The pilot will be organised in two phases:
- 1st phase: Some of the PPS sites will be gradually requested to replace their lcg-CE with CREAM. We will start with one site, published in the PPS BDII and then extend the testbed as needed. The aim of this phase is to fine-tune the installation tools (YAIM and release notes), and to verify the correct interactions of the new services with the monitoring tools. In addition to that, 1 WMS in PPS will need to be adapted to submit to cream CEs. So, initially, up to two PPS sites will be needed to support this scenario, to grow to some more (ideally one per batch-system)
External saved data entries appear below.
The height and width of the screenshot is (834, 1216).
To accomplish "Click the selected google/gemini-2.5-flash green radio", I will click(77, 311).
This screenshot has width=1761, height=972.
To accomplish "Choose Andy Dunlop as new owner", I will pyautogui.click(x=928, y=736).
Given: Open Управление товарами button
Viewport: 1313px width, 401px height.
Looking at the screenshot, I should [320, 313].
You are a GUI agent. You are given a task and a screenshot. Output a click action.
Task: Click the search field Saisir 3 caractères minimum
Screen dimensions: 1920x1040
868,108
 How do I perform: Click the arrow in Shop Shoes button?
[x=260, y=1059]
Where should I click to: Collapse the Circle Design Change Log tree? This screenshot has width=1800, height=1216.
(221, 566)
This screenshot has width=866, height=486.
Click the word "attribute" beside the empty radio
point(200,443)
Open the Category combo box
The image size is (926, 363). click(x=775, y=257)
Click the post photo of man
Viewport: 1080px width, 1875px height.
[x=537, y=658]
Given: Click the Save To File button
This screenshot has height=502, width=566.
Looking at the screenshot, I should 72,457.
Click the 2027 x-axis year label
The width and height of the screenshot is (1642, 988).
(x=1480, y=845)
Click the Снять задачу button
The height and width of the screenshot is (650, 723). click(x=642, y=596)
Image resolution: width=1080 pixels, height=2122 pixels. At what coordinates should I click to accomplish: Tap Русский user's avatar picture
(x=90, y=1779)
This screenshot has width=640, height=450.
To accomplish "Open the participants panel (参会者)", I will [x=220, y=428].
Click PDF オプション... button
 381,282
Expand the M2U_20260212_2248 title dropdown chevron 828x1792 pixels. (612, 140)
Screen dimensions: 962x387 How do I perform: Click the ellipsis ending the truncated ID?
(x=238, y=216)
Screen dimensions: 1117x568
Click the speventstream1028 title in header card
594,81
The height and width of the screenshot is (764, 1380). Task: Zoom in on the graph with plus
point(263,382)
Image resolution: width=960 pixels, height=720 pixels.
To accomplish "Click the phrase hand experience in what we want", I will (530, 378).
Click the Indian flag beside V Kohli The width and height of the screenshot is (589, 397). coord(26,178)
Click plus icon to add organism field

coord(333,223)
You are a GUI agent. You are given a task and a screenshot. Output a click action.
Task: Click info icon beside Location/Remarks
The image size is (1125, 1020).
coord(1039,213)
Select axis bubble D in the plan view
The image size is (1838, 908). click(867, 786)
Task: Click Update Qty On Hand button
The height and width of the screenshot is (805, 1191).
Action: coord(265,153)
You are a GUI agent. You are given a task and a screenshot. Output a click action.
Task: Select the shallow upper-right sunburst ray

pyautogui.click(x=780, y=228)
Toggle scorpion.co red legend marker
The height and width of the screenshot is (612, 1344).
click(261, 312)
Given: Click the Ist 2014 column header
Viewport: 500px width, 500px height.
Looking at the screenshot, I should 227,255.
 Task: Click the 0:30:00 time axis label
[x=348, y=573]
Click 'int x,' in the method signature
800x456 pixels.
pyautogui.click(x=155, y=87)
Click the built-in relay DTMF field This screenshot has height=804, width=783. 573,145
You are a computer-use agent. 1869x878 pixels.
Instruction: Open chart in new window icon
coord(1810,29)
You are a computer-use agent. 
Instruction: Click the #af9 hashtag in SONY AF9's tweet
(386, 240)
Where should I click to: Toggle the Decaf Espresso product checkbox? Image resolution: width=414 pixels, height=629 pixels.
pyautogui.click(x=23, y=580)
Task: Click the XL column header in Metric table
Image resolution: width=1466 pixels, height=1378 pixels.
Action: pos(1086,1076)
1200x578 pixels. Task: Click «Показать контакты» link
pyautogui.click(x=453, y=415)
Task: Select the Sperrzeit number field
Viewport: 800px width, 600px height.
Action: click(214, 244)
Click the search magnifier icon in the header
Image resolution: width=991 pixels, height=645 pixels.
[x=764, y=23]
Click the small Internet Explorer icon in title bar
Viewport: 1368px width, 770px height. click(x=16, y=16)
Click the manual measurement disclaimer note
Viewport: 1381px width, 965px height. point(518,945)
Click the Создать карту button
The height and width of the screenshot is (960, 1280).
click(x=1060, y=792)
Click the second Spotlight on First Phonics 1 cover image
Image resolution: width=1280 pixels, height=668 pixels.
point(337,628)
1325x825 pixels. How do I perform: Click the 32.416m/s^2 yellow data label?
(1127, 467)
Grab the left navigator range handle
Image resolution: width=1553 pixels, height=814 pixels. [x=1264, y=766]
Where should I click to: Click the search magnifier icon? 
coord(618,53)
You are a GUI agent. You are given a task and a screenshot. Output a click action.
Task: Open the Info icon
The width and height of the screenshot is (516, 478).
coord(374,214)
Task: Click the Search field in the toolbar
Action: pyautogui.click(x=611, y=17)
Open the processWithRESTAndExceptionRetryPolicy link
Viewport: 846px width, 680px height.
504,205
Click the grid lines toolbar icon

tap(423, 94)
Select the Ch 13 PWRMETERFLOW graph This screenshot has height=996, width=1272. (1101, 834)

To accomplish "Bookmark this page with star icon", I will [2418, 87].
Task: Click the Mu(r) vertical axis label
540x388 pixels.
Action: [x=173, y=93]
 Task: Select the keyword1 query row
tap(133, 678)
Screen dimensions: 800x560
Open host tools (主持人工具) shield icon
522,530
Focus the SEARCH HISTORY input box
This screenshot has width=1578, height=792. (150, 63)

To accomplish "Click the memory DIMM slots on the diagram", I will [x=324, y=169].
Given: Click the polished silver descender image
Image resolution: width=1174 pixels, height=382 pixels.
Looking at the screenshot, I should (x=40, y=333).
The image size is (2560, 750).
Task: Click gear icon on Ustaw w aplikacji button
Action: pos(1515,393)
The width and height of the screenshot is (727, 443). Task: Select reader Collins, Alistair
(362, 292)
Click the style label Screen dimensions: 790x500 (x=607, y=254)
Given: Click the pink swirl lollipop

- 2nd phase: to start as soon as the installation is stable and the service has been demonstrated to be working and interacting correctly with the other components. Some production sites will be asked to add/replace one or more Cream CEs. to be published with GlueServiceStatus = 'production'. The LHC experiments will be involved in this phase to start a controlled submission of production jobs to the new service.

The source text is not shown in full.